The Software Working Group has just put together teams to look at developer tools and community tools - I'll see if I can get Angie who sits on both the community and software working groups to make sure this idea goes to the right group of people!
Thanks for chiming in @hydrantdarren - interesting suggestion. And you're right - sometimes it is our tools we should be blaming! ;)
Comment #5
webchickIn order for me to take something to the DSWG, there'd have to be a concrete proposal here, not just an idea. :) See the top of https://groups.drupal.org/drupal-org-2014-roadmap-brainstorming for a template. Specifically, we'd want to know what the benefits and risks were, what metrics we could put in place to determine if the change is having its intended effect, etc.
If you're serious about the proposal, feel free to put it together and propose it. IMO though it'd be a tough sell to the wider community. I also don't think changing the software out is going to change the fundamental issue that it's really tough to find volunteers willing to work on this stuff, no matter how awesome the interface looks.
Comment #6
myles green commentedHey, no problem. I know what you mean but then there are lots of modules for integrating with 3rd party tools which is what Drupal does really well. So making the most of what Drupal does well seems like a sensible idea.

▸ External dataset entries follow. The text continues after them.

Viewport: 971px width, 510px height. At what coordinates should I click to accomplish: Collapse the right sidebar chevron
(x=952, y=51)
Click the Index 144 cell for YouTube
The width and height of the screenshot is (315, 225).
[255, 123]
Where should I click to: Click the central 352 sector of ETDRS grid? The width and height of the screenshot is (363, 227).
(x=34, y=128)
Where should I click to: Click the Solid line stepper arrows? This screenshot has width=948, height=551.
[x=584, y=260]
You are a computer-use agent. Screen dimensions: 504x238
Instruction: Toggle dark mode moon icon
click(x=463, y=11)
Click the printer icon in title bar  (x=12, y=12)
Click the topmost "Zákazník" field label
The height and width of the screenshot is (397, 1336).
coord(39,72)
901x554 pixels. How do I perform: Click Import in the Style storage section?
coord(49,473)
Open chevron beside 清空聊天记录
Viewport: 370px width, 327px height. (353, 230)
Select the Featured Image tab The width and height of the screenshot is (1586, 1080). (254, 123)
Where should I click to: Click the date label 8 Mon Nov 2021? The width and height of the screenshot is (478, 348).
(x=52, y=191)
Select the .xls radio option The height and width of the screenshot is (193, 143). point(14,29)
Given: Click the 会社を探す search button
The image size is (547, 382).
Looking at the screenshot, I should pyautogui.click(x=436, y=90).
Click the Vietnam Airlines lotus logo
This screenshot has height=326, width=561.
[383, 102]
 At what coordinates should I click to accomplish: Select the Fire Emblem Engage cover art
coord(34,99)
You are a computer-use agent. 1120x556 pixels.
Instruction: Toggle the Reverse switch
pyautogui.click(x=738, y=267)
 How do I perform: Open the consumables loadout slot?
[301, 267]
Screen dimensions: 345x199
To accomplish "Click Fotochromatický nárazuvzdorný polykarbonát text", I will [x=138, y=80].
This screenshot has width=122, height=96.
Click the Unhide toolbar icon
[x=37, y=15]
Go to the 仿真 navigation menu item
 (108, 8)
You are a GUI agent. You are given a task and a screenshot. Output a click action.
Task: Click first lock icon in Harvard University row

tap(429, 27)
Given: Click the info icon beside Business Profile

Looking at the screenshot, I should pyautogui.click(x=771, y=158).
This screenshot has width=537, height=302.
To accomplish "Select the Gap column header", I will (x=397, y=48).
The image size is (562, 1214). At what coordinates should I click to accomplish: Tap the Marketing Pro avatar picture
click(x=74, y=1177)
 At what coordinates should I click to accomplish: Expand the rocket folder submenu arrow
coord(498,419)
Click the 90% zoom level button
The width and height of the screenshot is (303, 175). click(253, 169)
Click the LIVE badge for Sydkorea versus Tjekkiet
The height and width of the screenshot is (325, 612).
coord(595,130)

Happy to help with a proposal @kattekrab.
Comment #7
webchickI think for the most part this issue (in terms of defining types of conflict in our community) looks pretty done. The table looks great, thanks to all who've worked on it. I've now moved this to a documentation page at https://drupal.org/node/2227709 so it can stand as a reference.
If you have additional suggestions for the page, please file follow-up issues. Thanks!
Comment #8
kattekrab commented@hydrantdarren - I reckon it might be worth following up with a proposal to the swg as webchick suggests - probably should go to the swg queue as a general discussion, or feature request? https://drupal.org/project/software
@webchick - thanks for posting this up as a handbook.
Comment #9
myles green commentedYep its a good idea @kattekrab. I'll put some time a side to make a start.
Comment #10
kattekrab commentedThanks @hydrantdarren - ping me once you've had a chance to post something.